Dans ce cas, la particularité réside dans la juxtaposition du Master et du début de la carrière en tant que DSP, ce qui est susceptible donner du sens à la sensation de continuité perçue entre le parcours de formation et le parcours professionnel.

Par ailleurs, Linde décrit la formation comme le socle qui a modélisé sa façon de penser, une sorte de cadrage sur lequel repose par la suite toute action professionnelle (« [le parcours universitaire]

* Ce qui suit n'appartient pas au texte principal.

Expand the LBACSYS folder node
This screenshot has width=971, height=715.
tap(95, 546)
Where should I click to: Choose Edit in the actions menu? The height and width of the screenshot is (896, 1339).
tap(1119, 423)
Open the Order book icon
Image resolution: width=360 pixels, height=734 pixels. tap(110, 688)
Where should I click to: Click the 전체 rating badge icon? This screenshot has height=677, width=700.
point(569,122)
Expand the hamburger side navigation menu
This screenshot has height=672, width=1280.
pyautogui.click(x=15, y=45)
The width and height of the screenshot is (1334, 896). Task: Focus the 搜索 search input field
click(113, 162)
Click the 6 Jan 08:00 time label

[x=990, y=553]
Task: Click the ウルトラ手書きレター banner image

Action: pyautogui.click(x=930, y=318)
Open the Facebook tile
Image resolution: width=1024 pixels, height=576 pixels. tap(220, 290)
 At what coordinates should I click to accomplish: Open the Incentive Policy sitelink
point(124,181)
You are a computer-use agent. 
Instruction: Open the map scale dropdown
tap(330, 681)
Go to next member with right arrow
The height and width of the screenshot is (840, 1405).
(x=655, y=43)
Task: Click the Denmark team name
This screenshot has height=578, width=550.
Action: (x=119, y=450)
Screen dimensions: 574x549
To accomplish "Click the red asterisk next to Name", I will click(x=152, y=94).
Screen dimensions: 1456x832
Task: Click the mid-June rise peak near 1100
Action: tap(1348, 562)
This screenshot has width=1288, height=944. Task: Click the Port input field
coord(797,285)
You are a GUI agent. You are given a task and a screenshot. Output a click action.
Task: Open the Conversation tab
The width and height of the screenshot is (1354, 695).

Il est très important et il te transforme au niveau de pensée. Au moins, en psychologie on se crée une pensée grâce aux études suivis », Linde, ll.143-144). À la lumière de ces considérations, il ressort que la formation prépare, forme et guide l’action professionnelle (« Donc, à mon avis, pour la lecture des situations, le parler.. avec les enseignants, la récolte des informations de la part des parents, l’arrière-plan dont j’avais parlé c’était important », Linde, ll.159-160 ; « lorsqu’on entre dans le monde du travail, en fonction du type de profession mais dans tous les domaines auxquels on peut accéder en général avec une telle formation/, cet arrière-fond te GUIDE dans ta manière d’agir et de travailler », Linde, ll.146-148).